Ultima, in ordine di tempo, la scelta provocatoria di far disputare le partite europee della sua Lazio nella prossima stagione allo stadio Artemio Franchi di Firenze. Alla base della clamorosa svolta fuori regione c’è un contenzioso economico tra il club di Formello e il Coni per il pagamento dell’affitto dello stadio Olimpico. In ballo ci sono circa 2 milioni di euro non versati alle casse del Comitato Olimpico Nazionale presieduto da Gianni Petrucci. E allora ecco il colpo di scena che ha ben presto fatto il giro di web e giornali: ottenuto il placet dall’impianto fiorentino, Lotito ha indicato l’Astemio Franchi come impianto per le competizioni europee al fine di ottenere la licenza Uefa. Peccato che per la serie A la Lazio dovrà comunque giocare tra le mura “amiche” dell’Olimpico, circostanza che obbligherà Lotito a firmare quell’assegno per il Coni.

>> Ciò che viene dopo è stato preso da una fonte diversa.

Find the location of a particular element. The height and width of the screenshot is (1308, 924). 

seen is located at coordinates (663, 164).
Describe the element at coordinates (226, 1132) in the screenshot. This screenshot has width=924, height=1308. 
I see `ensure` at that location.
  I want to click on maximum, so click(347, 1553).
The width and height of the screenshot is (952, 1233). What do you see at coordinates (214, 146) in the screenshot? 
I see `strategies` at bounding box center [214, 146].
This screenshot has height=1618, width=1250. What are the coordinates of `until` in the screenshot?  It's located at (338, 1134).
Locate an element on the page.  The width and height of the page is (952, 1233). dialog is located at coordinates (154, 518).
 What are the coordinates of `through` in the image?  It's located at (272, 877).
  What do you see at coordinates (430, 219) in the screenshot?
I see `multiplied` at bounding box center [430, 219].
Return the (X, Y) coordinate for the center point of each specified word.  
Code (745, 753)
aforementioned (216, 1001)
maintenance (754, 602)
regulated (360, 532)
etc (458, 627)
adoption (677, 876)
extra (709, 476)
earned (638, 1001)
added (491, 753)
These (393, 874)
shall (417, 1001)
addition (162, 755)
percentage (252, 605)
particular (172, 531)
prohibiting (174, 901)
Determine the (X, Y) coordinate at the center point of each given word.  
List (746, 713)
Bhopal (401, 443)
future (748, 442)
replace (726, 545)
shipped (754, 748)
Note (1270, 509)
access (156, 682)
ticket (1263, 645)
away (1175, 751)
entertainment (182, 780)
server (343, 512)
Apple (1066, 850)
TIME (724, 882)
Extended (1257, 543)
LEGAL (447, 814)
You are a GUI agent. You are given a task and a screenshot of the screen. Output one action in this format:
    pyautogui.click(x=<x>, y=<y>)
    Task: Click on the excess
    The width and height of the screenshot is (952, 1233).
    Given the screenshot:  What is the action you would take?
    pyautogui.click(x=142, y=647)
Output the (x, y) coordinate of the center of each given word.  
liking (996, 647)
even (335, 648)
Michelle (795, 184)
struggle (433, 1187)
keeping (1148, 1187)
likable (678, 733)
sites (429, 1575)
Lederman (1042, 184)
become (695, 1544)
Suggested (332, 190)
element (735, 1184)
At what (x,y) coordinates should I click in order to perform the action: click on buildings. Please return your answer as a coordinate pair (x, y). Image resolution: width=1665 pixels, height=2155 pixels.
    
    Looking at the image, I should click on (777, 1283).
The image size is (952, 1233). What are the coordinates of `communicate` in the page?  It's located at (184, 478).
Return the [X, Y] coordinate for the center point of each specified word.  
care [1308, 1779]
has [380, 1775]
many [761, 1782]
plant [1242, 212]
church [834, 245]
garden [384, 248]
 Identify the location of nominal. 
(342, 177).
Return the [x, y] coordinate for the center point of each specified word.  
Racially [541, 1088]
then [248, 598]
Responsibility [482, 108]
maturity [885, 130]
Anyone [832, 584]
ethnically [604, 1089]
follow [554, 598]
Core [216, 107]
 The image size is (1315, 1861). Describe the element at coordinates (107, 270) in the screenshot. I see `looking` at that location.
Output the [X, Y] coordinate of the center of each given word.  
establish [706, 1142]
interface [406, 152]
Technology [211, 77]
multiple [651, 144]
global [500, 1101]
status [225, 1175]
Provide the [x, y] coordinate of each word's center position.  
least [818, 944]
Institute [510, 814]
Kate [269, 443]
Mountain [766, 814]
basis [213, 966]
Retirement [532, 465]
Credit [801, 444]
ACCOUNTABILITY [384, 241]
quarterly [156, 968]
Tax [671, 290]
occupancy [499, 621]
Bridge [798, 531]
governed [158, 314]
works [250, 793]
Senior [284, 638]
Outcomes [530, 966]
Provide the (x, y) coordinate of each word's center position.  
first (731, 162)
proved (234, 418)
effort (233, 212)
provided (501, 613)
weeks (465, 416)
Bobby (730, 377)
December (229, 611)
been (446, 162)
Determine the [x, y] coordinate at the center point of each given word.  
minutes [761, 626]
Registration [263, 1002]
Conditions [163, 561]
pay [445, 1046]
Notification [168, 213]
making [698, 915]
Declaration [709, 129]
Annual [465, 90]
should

Ma c’è dell’altro. Dopo la simpatica trovata della task force, evocata per controllare le condotte arbitrali fino al termine della stagione, il patron laziale ha ripreso in mano la forca nel post-gara di Lazio-Juventus, terminata 0-1 tra le polemiche biancocelesti per un presunto rigore non concesso ai danni di Floccari . “Ricordo un fatto molto semplice – dichiara il presidente – al tempo di Tangentopoli, qualcuno diceva ‘sento un tintinnio di manette’; qui non si tratta più di verificare se ci sono errori. Qui si tratta di capire come avvengono certi fatti e se questi sono determinanti ai fini del cambiamento delle situazioni”. Allusioni e accuse velate con la classica tecnica del “vedo, non vedo” che hanno scatenato un polverone mediatico tale da convincere il procuratore federale Stefano Palazzi a convocare Lotito.



 

I dubbi del patron laziale nei confronti del “sistema” e i richiami alla giustizia che lui stesso potrebbe impugnare, avvalendosi della magistratura ordinaria (quindi extra-calcistica) hanno fatto storcere il naso a tanti colleghi e dirigenti del pallone. Sorvolando sul no comment (evidentemente seccato) di Adriano Galliani, è trapelato invece il malumore dei cugini giallorossi invischiati insieme alla Lazio nella corsa all’ultimo posto Champions che, giova ribadirlo, garantisce introiti per 20 milioni di euro. Moralità o interessi? Il direttore operativo della Roma non ha dubbi: “siamo di fronte a un battage mediatico fatto in modo chirurgico per mettere pressione” e incalza Lotito: “deve portare le prove di quello che dice”.

 

Nel frattempo il presidente biancoceleste ha assestato un sonoro schiaffo alle big e tra le mura ovattate della Lega Calcio dove, in veste di capobanda delle 15 società medio-piccole di serie A, ha ottenuto un’importante vittoria sul calcolo dei bacini di utenza dei sostenitori di ciascun club ai fini della ripartizione dei 250 milioni di euro provenienti dalla vendita dei diritti televisivi. In tal modo le grandi (Juve, Inter, Milan, Roma e Napoli) andrebbero a perdere 10-15 milioni al contrario delle piccole che potrebbero addirittura raddoppiare gli introiti. Robin Hood e giustiziere, il numero uno biancoceleste fa piangere i ricchi e si prepara a sgambettare i cugini giallorossi in campionato. “Il pallone è per tutti, il calcio è per pochi”, parola di Claudio Lotito.